### Your instructions
Set down again, exactly and only, the lines from the one that contains "Select the 视频 tab" through the last line of the records below, both included, but not the pictures.

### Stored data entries
******

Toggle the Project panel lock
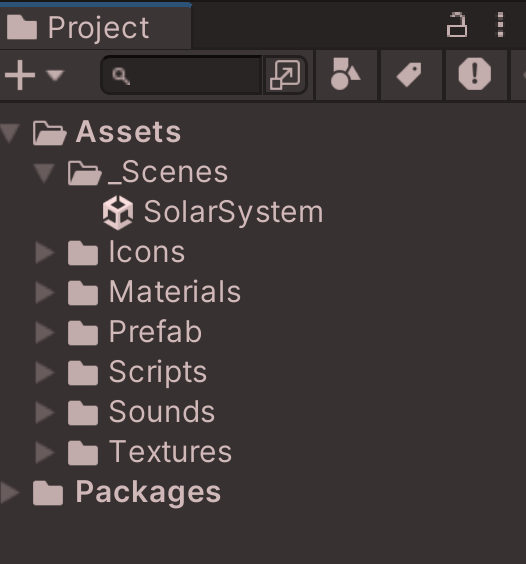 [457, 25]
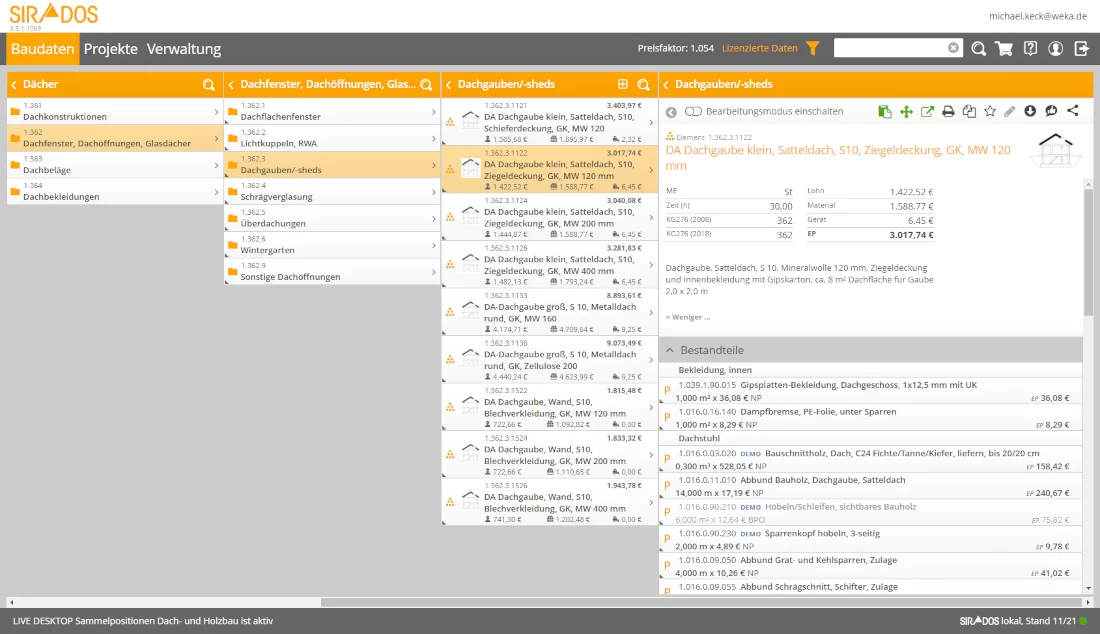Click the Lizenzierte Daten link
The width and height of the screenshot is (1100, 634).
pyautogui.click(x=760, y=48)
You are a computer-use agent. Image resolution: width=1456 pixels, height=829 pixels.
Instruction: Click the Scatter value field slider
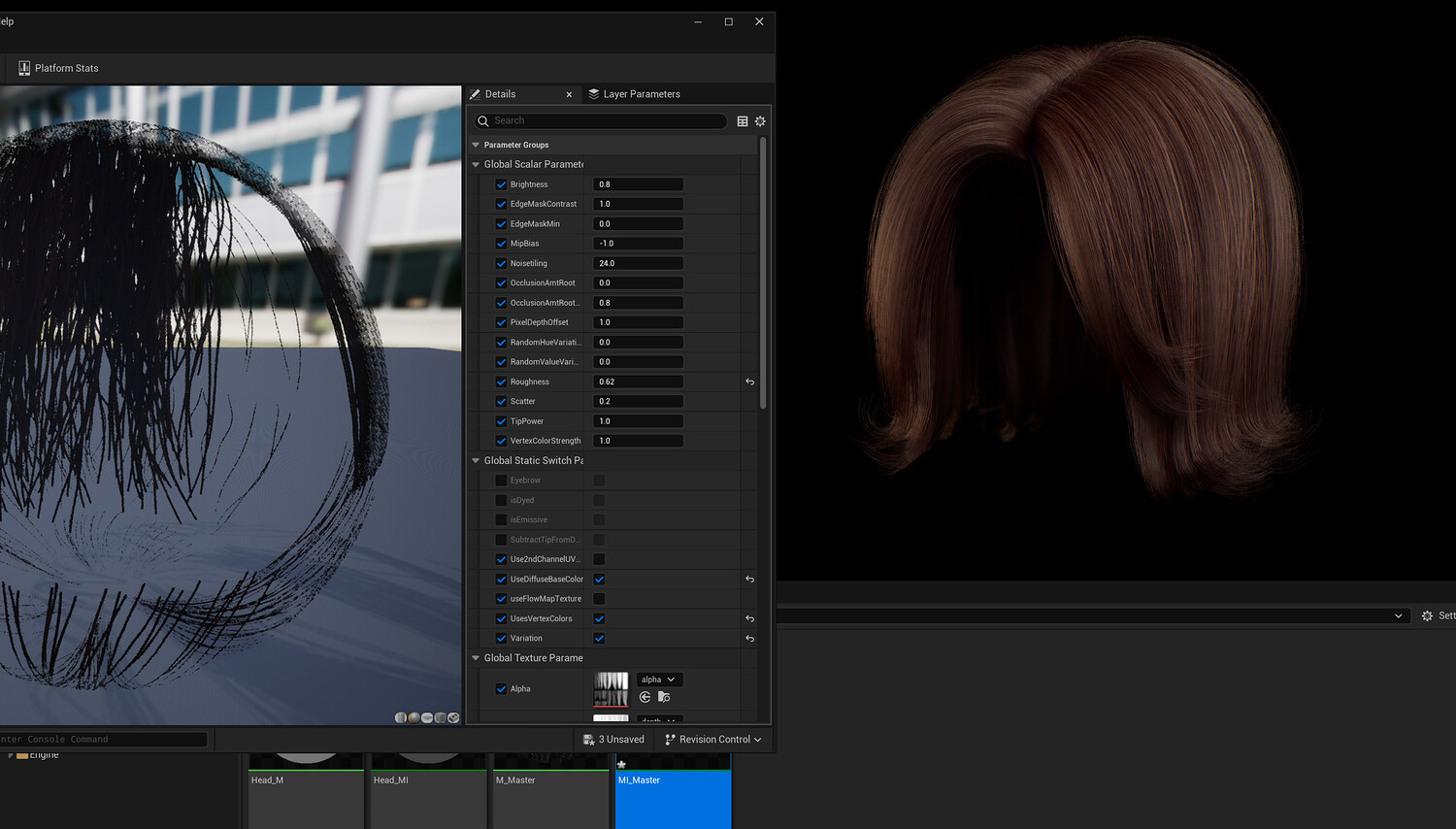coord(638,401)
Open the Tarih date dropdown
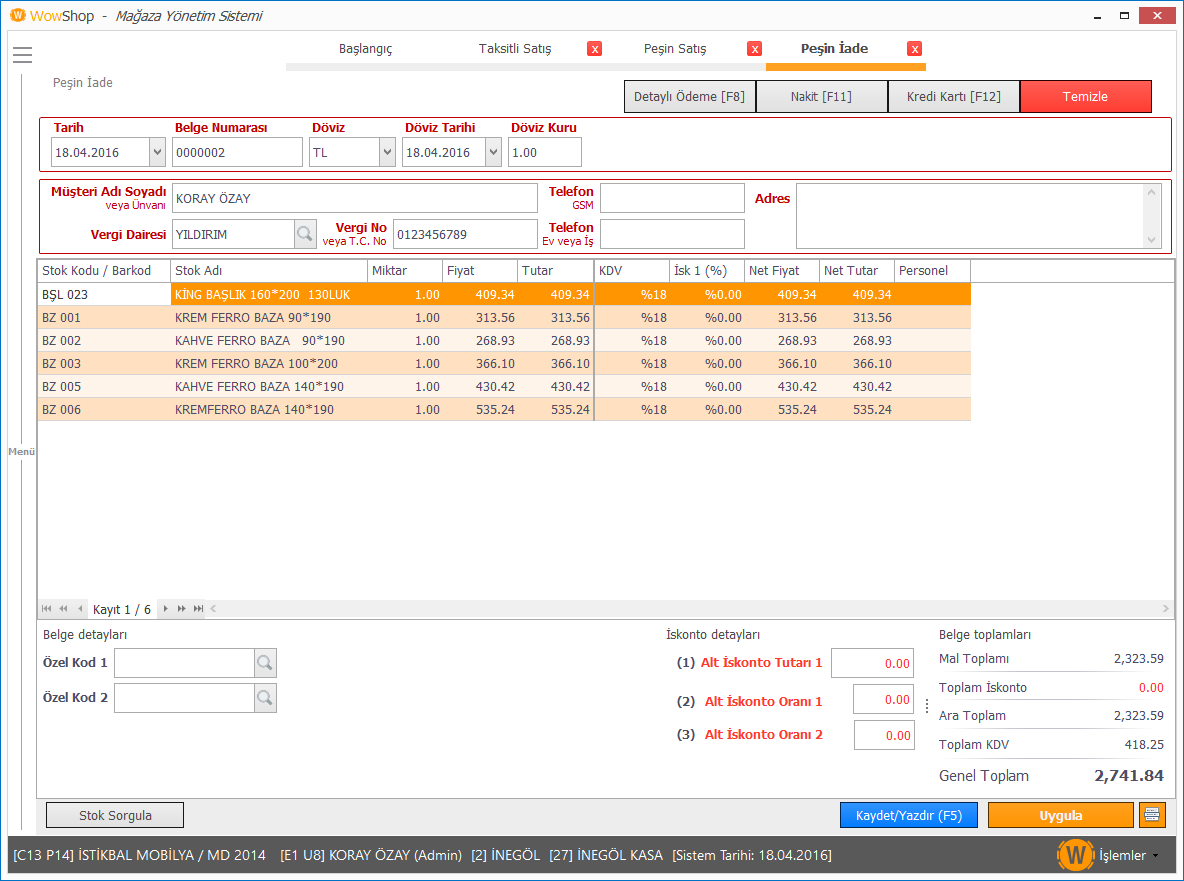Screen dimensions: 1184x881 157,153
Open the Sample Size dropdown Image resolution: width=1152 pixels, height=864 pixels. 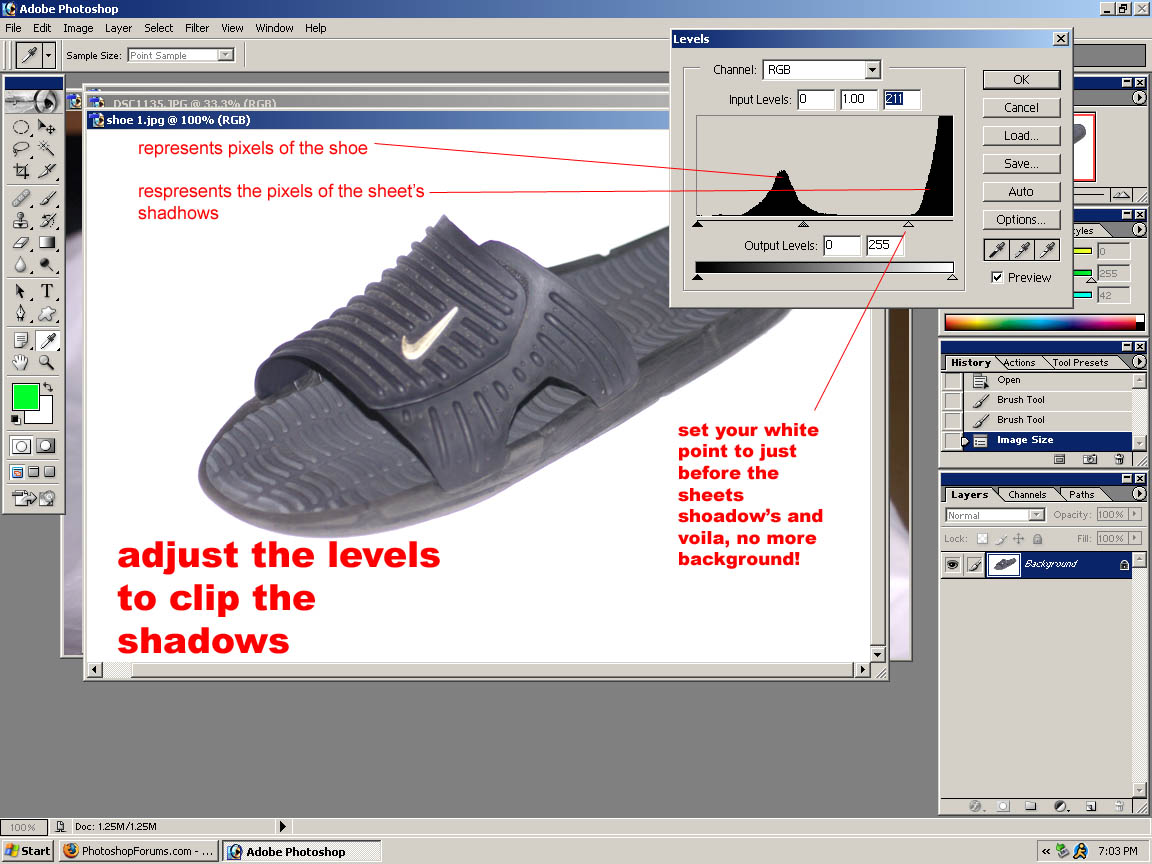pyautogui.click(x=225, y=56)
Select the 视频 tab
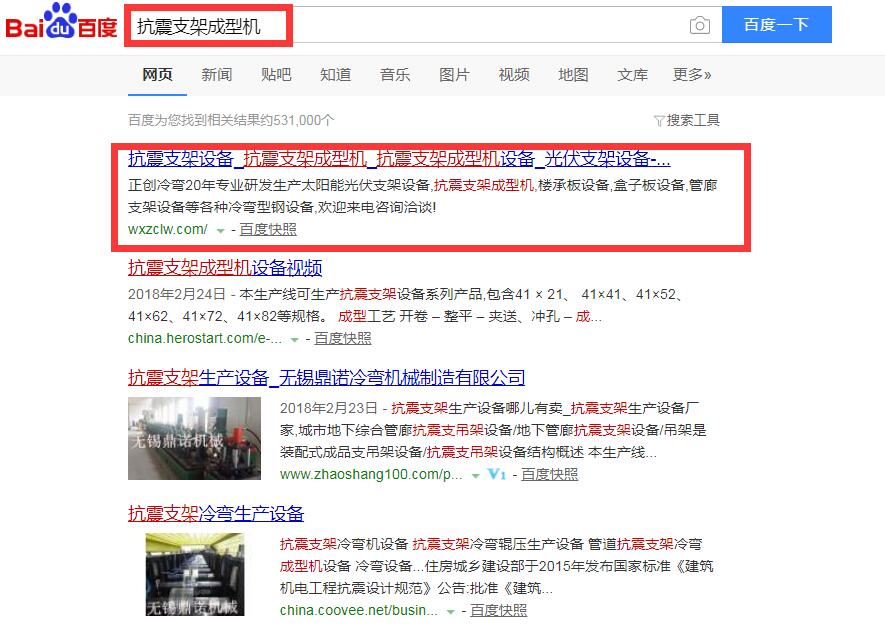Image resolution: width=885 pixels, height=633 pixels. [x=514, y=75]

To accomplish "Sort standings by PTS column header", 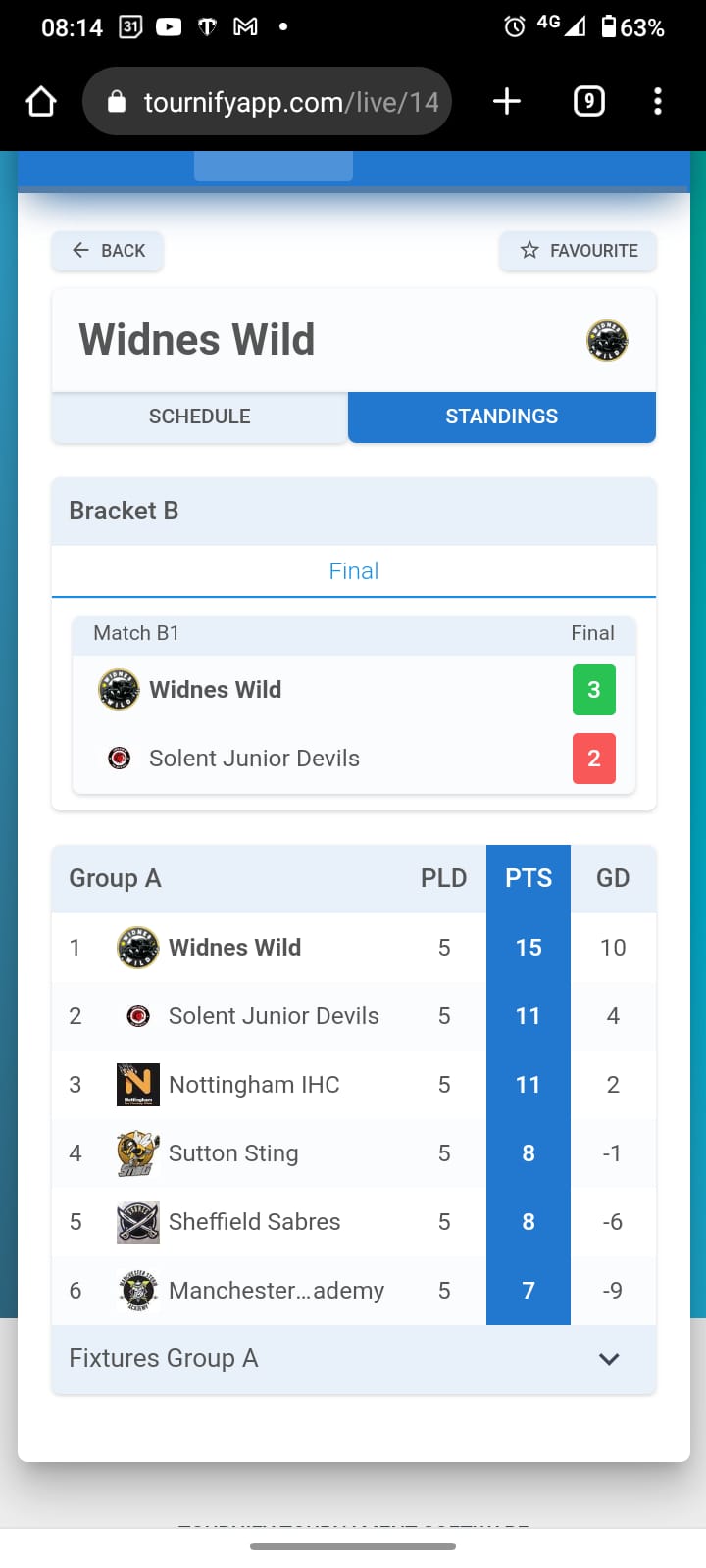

******

### Task output
Select the 视频 tab
Image resolution: width=885 pixels, height=633 pixels. [x=514, y=75]

To accomplish "Sort standings by PTS column header", 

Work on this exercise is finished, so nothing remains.